### REQUIREMENT
Answer these questions from the article on S&P 500 profit forecasts:
(a) By how many percentage points have analysts tracked by Bloomberg lowered their third-quarter forecasts since the end of June?
(b) At what multiple of reported operating income is the S&P 500 trading?
(c) Since June 2015, by how much on average have analysts dropped estimates between the beginning and end of each quarter?

### TEXT PASSAGE

The profit recovery has been pushed back. Again.
Even as the S&P 500 Index sits near a record, analyst forecasts just turned negative for a sixth straight quarter for corporate results in the three months ending in September. Steadily falling profits are causing valuations to jump in the benchmark gauge for American equity, which slipped 0.2 per cent to 2,178.18 as of 2:22 p.m. in New York.
Analysts tracked by Bloomberg have lowered forecasts by 2.9 percentage points since the end of June and now anticipate profits will contract by 0.6 per cent in the third quarter, putting U.S. large-cap stocks on track for the longest profit slump since the financial crisis. Forecasts were cut for nine of the 10 main industries, with prospects for energy and industrial companies worsening the most.
"Over time, earnings growth is what we need to see, yet what we're seeing is more of a treading of water," said Kevin Caron, a Florham Park, New Jersey-based market strategist and portfolio manager who helps oversee $180-billion (U.S.) at Stifel Nicolaus & Co. "That's still preferable to a sharp earnings contraction, but it also leaves investors wanting more."
The S&P 500 slipped after closing at a record Friday amid better-than-forecast jobs data, with losses in health care and consumer shares offsetting a rally among energy producers as crude oil climbed. The gauge traded in the narrowest range in three weeks in volume that was 20 per cent below the 30-day average. The Dow Jones Industrial Average lost 37.39 points, or 0.2 per cent, to 18,506.14. The Nasdaq Composite Index decreased 0.3 per cent after reaching a record for the first time in a year.
Unusual resilience in equity prices and falling earnings have swelled share valuations. The S&P 500 is trading for 20.5 times reported operating income, the highest multiple since 2009 and one of the richest valuations since the dot-com bubble burst. "Global equity valuations appear stretched," Goldman Sachs Group Inc. strategists wrote in a note Friday.
Sluggish global growth has sapped earnings power for companies from Caterpillar Inc. to Exxon Mobil Corp., with a stronger dollar depressing overseas demand at the same time the American economy generates lacklustre expansion. While the profit contraction helped keep equities in check for most of the past year, they've churned to all-time highs on the prospect of ever more central-bank stimulus.
The reduction in earnings forecasts is keeping in form with the current streak of retreating profits, a recovery that has been pushed back every quarter since the middle of last year. Since June 2015, analysts have dropped estimates by an average of 5.3 percentage points between the beginning and end of each quarter.

### EXERCISE DATA
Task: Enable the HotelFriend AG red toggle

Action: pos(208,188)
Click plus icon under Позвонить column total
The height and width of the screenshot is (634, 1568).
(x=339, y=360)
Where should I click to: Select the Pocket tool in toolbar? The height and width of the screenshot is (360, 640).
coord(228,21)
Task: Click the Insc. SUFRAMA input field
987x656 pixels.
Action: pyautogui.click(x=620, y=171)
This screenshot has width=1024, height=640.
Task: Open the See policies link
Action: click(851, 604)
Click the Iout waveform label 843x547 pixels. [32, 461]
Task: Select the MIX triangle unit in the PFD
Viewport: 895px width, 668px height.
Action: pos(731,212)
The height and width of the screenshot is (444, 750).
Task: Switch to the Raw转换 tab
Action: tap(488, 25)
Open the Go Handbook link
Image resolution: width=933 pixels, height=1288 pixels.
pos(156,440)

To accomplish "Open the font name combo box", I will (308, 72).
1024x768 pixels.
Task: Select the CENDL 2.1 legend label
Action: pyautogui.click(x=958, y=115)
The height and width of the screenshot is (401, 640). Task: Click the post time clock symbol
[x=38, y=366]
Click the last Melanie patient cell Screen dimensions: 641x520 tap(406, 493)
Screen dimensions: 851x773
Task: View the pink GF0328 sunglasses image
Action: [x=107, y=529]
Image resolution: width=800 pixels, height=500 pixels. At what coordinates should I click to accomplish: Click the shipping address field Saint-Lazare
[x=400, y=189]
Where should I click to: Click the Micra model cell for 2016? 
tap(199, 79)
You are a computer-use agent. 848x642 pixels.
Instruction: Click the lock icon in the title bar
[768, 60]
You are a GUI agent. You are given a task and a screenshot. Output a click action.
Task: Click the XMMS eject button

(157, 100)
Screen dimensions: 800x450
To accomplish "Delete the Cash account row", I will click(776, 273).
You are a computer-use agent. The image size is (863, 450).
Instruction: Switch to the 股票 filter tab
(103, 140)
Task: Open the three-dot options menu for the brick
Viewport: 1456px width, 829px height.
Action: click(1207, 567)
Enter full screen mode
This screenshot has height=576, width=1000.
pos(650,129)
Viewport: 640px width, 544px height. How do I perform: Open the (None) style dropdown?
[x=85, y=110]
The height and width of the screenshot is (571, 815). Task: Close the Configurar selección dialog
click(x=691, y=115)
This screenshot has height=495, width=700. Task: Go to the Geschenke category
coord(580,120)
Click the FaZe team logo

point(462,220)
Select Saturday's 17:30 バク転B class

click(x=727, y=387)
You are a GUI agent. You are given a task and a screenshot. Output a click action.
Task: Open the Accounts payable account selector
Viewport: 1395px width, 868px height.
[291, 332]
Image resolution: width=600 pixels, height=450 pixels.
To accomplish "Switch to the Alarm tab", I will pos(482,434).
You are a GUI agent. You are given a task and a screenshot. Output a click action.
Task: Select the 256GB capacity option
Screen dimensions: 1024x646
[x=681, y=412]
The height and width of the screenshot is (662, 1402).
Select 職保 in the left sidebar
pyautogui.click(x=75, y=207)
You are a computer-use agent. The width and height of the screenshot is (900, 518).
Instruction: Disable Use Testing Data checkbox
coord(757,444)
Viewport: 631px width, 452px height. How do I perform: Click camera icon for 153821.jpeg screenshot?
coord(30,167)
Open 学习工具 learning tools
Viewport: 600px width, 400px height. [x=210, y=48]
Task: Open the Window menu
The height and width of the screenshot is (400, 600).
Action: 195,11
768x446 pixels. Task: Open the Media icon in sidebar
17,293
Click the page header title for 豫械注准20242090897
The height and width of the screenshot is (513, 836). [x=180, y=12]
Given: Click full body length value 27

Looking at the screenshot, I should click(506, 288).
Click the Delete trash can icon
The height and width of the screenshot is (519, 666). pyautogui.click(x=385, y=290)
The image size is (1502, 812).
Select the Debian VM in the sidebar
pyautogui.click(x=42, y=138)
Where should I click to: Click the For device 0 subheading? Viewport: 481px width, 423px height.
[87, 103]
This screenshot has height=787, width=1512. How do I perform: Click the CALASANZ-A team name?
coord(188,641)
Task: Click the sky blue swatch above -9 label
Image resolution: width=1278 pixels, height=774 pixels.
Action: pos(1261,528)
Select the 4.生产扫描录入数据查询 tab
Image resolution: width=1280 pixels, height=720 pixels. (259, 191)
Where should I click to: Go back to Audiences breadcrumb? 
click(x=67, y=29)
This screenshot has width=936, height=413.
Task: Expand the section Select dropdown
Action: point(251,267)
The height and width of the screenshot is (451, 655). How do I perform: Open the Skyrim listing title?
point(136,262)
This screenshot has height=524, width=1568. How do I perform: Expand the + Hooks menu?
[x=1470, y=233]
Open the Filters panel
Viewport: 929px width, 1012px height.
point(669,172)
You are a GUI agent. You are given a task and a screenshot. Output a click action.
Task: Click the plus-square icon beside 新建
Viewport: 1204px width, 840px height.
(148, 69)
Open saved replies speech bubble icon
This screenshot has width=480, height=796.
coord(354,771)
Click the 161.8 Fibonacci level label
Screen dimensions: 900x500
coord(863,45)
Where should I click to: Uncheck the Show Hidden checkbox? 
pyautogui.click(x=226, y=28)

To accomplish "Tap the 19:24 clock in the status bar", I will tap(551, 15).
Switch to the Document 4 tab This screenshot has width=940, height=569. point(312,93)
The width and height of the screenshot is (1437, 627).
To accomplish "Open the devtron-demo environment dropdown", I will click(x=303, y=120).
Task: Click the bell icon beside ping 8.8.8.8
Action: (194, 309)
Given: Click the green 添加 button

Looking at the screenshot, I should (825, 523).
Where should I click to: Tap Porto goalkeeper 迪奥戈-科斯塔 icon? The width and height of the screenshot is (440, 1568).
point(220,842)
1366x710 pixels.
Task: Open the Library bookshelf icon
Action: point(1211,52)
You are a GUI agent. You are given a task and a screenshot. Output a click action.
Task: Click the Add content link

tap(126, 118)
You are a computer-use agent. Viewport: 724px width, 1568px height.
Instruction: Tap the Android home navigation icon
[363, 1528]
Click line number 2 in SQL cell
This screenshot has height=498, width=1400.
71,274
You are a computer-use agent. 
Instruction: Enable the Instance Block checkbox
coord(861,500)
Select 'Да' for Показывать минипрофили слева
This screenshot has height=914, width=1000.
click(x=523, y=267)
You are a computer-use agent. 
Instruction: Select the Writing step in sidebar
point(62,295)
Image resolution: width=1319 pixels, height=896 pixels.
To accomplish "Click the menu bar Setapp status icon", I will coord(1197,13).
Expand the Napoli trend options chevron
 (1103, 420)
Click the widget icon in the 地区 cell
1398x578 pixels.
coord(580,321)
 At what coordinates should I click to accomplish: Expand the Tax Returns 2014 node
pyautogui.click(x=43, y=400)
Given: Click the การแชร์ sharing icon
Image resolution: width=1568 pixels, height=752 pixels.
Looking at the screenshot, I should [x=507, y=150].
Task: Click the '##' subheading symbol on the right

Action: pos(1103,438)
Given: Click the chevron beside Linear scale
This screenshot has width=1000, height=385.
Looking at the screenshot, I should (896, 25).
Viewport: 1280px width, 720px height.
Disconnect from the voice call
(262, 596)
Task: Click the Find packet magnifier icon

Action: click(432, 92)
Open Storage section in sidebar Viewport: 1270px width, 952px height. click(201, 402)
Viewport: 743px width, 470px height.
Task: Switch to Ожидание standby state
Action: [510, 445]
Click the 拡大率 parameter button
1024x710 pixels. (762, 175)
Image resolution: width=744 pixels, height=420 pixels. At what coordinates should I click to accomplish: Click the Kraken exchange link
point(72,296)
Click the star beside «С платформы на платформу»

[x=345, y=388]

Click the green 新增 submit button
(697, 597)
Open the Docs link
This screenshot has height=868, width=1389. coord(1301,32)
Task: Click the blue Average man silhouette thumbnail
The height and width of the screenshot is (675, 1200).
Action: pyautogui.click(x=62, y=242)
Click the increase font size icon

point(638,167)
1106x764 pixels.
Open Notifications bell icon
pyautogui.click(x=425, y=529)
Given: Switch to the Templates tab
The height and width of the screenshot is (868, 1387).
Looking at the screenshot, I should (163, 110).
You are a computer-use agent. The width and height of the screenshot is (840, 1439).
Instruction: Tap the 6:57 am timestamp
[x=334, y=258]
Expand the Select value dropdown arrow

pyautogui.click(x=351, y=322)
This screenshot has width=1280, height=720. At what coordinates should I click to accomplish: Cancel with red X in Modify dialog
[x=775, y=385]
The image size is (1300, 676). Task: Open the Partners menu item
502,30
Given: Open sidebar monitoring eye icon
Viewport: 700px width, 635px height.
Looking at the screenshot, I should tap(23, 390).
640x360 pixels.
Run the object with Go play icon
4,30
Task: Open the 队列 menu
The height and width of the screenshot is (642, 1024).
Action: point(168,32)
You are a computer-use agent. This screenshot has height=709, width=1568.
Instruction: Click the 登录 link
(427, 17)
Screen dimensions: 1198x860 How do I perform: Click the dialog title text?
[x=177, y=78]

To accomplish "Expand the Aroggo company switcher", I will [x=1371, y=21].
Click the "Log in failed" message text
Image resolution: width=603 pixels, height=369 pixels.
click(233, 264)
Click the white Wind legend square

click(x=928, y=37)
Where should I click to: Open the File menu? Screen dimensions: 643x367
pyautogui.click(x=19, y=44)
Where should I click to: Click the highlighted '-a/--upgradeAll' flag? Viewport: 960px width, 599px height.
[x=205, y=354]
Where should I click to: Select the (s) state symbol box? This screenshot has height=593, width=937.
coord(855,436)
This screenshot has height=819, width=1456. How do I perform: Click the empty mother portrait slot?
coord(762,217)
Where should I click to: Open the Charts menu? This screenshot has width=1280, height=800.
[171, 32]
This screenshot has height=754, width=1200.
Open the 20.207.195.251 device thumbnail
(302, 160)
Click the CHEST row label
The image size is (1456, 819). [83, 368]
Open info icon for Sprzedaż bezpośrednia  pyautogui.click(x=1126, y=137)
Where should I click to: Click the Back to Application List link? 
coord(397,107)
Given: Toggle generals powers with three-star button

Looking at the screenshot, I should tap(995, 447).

### TASK RESULT
(a) 2.9 percentage points
(b) 20.5 times reported operating income
(c) 5.3 percentage points